SSRS to Power BI Migration

Eight SSRS reports rebuilt in Power BI using the Dynamics 365 Finance certified Power BI connector. Three reports used X++ data providers: the weekly management pack reports for gross margin by product category, supplier fill rate, and freight cost as a percentage of order value. These required analysis of the X++ data provider logic before the Power BI data model could be designed. All eight rebuilt as live reports rather than exported snapshots. Management team retrained during parallel running.

Built with:
Dynamics 365 FinanceDynamics 365 Supply Chain ManagementD365 Extensions (X++)Python (ETL pipeline)D365 Data Management FrameworkD365 OData endpointsD365 Data EntitiesPower BI (D365 Finance connector)Azure Logic Apps (CRM sync)
In Practice

How it works

1

AX Audit & Customisation Analysis

Connected to AX SQL database. All six X++ customisations documented from code and database structure. AIF integrations mapped. SSRS reports catalogued including X++ data provider dependencies. Three-entity data volumes confirmed.

2

D365 Partner Handoff

Customisation assessment document shared with the D365 implementation partner engaged by the client. Scope divided: partner handles D365 configuration, chart of accounts setup, module activation, and user training. HELLO PEOPLE handles data migration, extension rebuild, integration reconstruction, and reporting.

3

Extension Development & AIF Rebuild

Four D365 extensions built and tested in sandbox. Three AIF integrations rebuilt. Each tested end-to-end against sandbox environment before UAT. Freight cost integration required coordination with the freight platform vendor to update their API endpoint.

4

Data Migration Build & Test

Python ETL pipeline built for all three legal entities. First test migration in month 8: finance team validated AP/AR and transaction totals; warehouse team validated inventory quantities and bin locations. Second test migration in month 11 after D365 configuration was complete.

5

SSRS to Power BI Build

Eight Power BI reports built against the D365 Finance data model. Three reports with X++ data provider logic required bespoke DAX measures to replicate the calculation logic.

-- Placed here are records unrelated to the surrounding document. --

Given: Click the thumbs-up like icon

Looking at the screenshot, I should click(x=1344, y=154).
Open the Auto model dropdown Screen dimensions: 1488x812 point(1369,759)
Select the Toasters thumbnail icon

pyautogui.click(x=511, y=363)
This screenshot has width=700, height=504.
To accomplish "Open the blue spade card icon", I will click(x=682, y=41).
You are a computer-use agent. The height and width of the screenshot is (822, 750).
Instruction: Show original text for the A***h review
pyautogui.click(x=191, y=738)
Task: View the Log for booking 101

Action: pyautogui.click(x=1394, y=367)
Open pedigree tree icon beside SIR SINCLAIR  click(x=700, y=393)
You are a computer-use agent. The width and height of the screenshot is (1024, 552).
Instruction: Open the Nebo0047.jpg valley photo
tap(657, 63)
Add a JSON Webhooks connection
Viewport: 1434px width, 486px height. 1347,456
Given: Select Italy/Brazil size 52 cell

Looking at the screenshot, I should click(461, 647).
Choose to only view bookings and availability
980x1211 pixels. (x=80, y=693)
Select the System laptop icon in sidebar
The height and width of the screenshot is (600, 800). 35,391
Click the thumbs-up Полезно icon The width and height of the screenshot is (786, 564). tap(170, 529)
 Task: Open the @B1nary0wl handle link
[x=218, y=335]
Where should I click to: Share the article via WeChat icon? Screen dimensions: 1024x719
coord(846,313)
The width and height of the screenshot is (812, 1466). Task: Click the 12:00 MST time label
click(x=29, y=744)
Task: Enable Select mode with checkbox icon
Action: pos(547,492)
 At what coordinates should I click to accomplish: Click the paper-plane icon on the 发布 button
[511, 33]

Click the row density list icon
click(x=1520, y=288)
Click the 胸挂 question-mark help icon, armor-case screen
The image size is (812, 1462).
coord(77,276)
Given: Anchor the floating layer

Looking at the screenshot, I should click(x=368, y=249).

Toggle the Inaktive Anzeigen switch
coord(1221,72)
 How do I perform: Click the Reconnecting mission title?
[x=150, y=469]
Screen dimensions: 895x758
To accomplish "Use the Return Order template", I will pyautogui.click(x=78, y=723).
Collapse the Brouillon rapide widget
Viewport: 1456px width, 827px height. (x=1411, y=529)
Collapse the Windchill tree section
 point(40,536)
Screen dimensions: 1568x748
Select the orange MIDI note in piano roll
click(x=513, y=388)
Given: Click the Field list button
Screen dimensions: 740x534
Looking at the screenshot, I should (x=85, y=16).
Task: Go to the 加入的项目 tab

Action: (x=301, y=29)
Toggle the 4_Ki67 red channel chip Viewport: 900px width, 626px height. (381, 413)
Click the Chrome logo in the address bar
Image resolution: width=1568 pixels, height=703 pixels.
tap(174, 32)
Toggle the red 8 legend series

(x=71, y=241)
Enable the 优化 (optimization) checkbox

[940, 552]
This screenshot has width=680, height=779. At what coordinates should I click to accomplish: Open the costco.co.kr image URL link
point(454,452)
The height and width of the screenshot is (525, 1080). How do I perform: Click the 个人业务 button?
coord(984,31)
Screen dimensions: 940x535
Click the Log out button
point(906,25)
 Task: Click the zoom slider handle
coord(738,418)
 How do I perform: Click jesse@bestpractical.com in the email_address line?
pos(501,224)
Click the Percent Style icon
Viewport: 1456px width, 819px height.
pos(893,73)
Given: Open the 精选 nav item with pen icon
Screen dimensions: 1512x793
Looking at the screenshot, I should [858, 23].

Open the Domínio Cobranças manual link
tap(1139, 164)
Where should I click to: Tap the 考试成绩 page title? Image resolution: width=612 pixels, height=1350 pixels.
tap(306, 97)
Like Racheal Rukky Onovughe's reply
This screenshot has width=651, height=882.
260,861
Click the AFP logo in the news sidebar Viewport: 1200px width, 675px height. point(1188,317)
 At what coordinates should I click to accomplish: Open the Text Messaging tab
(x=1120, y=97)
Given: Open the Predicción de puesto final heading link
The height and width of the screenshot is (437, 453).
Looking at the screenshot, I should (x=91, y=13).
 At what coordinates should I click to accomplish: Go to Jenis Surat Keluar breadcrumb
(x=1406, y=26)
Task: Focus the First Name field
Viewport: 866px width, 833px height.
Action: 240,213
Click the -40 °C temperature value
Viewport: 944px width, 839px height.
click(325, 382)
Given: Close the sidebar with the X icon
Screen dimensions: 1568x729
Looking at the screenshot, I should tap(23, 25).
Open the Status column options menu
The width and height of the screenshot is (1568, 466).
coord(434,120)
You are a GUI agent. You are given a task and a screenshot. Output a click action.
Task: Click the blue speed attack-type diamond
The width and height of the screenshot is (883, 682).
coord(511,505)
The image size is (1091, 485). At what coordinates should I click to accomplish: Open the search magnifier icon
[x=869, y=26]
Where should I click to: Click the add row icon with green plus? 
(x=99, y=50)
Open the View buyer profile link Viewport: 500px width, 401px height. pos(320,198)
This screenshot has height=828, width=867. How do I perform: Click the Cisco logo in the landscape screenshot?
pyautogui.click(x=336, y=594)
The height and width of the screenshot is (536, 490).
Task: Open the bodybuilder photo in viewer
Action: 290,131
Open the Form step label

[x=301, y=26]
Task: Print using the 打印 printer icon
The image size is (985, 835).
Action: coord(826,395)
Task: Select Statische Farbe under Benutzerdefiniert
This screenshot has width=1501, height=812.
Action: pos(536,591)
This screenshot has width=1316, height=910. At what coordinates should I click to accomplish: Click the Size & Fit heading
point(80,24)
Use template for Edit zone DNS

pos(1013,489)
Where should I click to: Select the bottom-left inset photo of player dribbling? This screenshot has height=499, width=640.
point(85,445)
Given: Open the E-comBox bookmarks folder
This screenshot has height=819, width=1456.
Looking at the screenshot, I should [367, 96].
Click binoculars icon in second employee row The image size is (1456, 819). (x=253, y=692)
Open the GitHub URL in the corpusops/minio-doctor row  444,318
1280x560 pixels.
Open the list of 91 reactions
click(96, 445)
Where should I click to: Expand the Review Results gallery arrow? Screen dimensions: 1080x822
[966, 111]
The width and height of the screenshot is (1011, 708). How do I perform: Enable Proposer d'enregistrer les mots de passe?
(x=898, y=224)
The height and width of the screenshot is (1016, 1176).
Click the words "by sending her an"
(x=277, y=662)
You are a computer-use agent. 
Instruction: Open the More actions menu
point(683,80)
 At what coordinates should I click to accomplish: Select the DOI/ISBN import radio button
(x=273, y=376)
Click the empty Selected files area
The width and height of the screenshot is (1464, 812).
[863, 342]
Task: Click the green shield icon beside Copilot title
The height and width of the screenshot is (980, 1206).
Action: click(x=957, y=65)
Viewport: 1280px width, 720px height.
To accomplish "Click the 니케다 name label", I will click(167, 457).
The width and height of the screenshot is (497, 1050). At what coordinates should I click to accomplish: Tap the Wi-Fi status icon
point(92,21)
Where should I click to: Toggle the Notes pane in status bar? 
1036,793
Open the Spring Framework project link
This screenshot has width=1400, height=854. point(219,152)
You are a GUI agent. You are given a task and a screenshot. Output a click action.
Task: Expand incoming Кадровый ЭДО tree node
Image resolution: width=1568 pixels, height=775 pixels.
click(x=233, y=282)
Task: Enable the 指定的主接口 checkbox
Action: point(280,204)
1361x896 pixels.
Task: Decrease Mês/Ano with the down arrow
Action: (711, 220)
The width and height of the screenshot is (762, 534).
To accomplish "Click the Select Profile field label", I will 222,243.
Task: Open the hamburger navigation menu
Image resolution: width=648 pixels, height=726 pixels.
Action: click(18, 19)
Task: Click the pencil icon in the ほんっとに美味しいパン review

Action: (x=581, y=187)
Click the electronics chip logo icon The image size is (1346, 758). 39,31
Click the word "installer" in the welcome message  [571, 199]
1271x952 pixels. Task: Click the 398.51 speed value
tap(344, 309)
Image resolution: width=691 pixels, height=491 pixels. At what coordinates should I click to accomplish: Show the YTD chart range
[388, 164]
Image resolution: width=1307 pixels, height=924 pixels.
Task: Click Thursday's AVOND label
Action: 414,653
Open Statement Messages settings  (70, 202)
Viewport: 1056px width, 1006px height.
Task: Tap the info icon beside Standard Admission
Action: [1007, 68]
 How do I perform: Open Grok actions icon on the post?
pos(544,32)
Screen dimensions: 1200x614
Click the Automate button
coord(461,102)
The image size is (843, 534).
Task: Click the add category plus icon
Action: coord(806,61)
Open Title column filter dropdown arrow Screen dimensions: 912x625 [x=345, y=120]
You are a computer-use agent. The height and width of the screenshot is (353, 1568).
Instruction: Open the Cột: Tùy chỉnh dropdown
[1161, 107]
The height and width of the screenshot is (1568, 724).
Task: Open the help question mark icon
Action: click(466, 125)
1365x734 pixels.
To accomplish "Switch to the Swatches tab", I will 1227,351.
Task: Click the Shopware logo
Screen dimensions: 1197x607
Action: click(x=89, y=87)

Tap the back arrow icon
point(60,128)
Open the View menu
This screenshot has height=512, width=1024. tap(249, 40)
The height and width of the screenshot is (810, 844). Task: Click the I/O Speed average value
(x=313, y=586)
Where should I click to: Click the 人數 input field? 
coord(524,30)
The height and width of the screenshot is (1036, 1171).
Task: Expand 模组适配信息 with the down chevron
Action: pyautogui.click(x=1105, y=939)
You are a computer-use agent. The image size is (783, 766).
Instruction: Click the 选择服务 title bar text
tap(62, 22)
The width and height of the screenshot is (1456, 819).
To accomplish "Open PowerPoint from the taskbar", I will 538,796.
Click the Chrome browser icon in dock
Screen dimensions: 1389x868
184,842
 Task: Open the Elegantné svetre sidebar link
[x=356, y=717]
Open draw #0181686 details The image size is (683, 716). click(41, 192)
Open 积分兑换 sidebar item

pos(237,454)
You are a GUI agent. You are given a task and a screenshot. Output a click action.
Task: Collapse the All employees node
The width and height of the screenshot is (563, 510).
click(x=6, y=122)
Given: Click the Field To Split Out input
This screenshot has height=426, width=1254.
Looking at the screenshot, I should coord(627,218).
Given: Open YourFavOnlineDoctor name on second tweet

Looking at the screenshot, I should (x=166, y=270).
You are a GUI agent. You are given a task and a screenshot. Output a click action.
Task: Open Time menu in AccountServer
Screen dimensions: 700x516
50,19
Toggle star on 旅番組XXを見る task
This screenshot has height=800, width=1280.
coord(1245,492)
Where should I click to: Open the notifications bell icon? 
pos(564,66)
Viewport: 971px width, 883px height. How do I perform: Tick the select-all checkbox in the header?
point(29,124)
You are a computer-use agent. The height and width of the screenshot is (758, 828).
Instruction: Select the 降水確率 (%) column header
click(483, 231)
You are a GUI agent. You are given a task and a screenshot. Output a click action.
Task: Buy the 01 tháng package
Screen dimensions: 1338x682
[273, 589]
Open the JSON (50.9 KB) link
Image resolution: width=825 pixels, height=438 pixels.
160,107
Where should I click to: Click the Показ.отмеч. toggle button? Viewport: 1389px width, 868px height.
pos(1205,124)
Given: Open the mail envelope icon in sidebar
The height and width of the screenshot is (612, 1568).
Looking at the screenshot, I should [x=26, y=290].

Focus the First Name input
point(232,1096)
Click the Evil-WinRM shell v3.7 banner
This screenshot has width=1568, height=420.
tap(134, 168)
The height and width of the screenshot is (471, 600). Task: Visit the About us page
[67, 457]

All eight reports validated by the finance and operations teams during UAT.

6

Parallel Running & Cutover

Six-week parallel run with AX and D365 both live. Finance team ran month-end close in both systems. Cutover at end of financial quarter. AX kept in read-only mode for three months post-cutover. No operational disruption during production go-live.

Results

Measurable outcomes

14 years Of transaction history across three legal entities migrated and accessible in D365
2 of 6 X++ customisations retired as D365 covered the requirement natively
4 extensions Built for D365 Finance & Supply Chain, replacing overlayering customisations
3 integrations AIF connections replaced with real-time OData and Data Entity connections
8 reports SSRS reports rebuilt as live Power BI dashboards
14 months From project start to production go-live, well ahead of the January 2028 R3 deadline

The AX customisations were the reason we had delayed the migration for years. We had no documentation and both development firms were gone. HELLO PEOPLE reverse-engineered all six from the code and the database, told us which ones D365 already covered, and rebuilt the rest as proper extensions. That analysis alone was worth the engagement.

Operations Director Industrial parts distributor, Adelaide
Delivery

How we delivered it

1

AX Audit & Customisation Assessment

3 weeks

AX SQL audit, X++ customisation documentation, AIF integration mapping, SSRS catalogue. Written assessment delivered to client and D365 partner.

2

Extension Development & AIF Rebuild

5 months

Four D365 extensions built. Three AIF integrations rebuilt on OData and Data Entities. All tested in D365 sandbox.

3

Data Migration Build & Testing

3 months (overlapping)

Python ETL for three legal entities. Two test migrations with finance and warehouse team validation.

4

Power BI Build & UAT

2 months

Eight Power BI reports built. All components tested in full UAT with real users on migrated data.

5

Parallel Running & Cutover

8 weeks (+ buffer)

Six-week parallel run. End-of-quarter cutover. Post-cutover support through first month-end and management reporting cycle.